Multiple reports suggest that the Justice Department is preparing charges against Comey, likely to be filed in the Eastern District of Virginia. The charges are believed to stem from Comey’s 2020 testimony before the Senate Judiciary Committee, during which he denied authorizing a leak of memos detailing his private interactions with Trump.
Once seen by some as a steady hand during the chaos of the 2016 election, he quickly became a villain in both Republican and Democratic circles — first for announcing the reopening of the Clinton email probe just days before the election, and then for his role in launching the Trump-Russia investigation.
That investigation, known internally as Crossfire Hurricane, led to the appointment of Robert Mueller as special counsel.
The memo leak that triggered Mueller’s appointment is at the center of the current legal trouble. Comey admitted in 2017 that he shared seven memos documenting his interactions with Trump with a friend — Columbia Law professor Daniel Richman — who passed details to The New York Times. The leak prompted a political firestorm and, ultimately, the Russia collusion probe.
In his 2020 Senate testimony, Comey claimed he had “no idea” Richman would leak the memos.

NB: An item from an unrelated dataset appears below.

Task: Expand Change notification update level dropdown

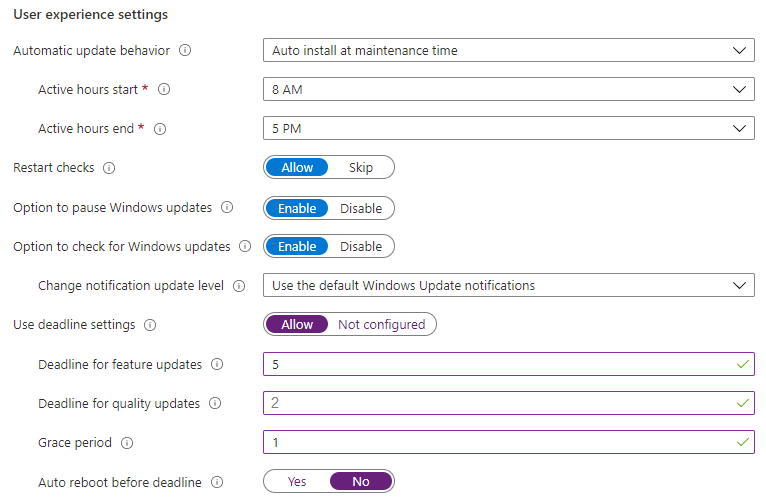Action: click(x=508, y=286)
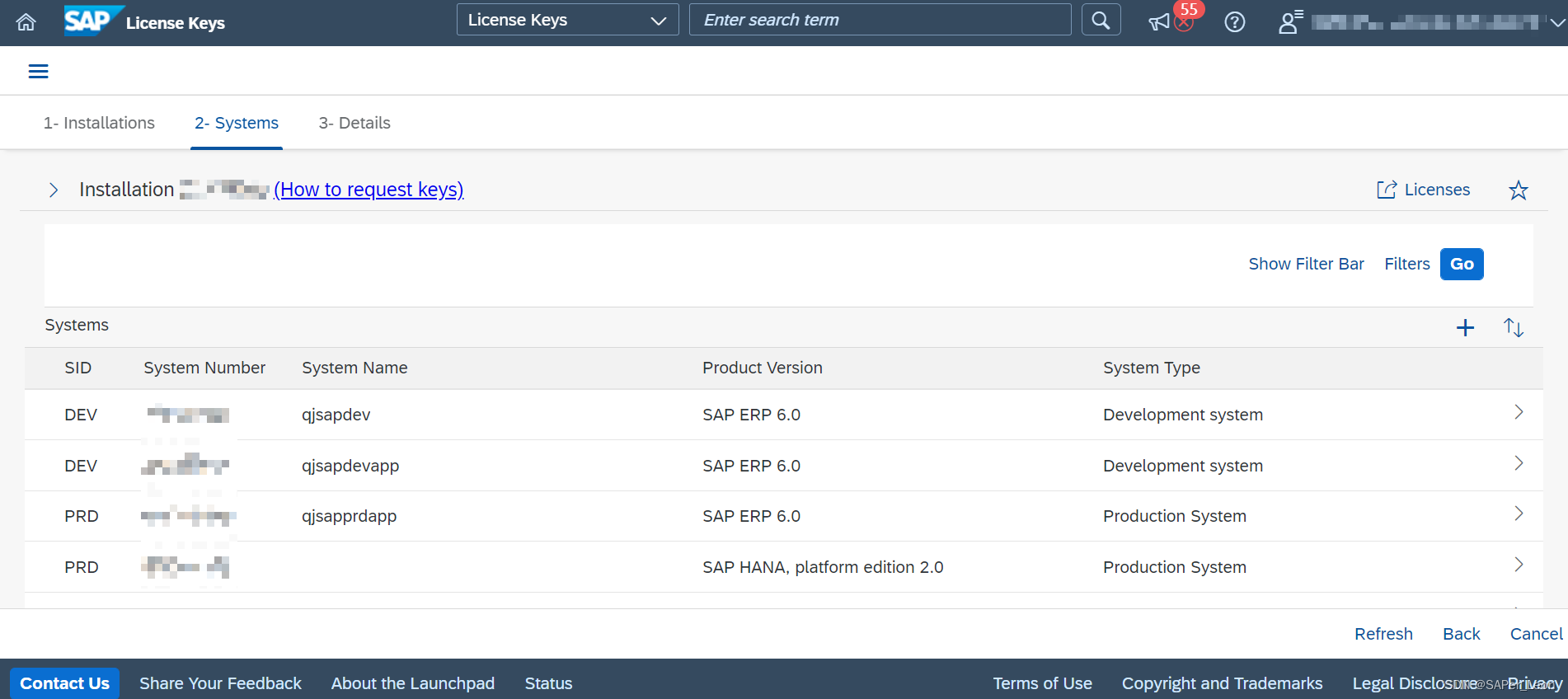Open the sort systems arrows icon

coord(1513,327)
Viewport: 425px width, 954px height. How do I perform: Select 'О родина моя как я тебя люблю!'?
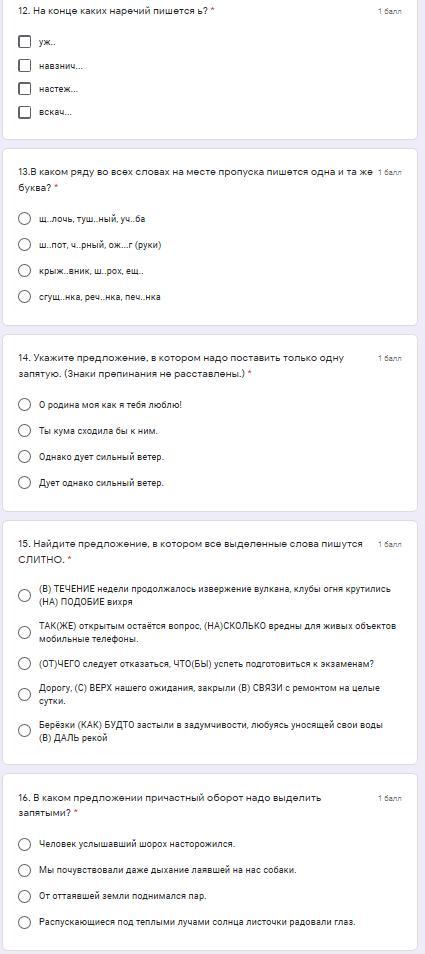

That claim, now under renewed scrutiny, may form the basis of the expected indictment.
Handling the case is Lindsey Halligan, a 36-year-old former White House staffer and newly appointed acting U.S. Attorney for the Eastern District of Virginia. Her elevation earlier this month raised eyebrows, particularly given her close ties to Trump and her previous work defending him in legal proceedings.
Critics argue Halligan’s role in the case underscores what they see as a politicized weaponization of the Justice Department, with Trump using prosecutorial power to go after his old enemies. Supporters of the move see it differently — as long-overdue accountability for a man they view as the architect of a politically motivated investigation into Trump’s 2016 campaign.
Halligan is also reportedly overseeing another politically sensitive case: the investigation into New York Attorney General Letitia James, who is being probed over a 2023 home purchase in Virginia — again, someone who has famously clashed with Trump.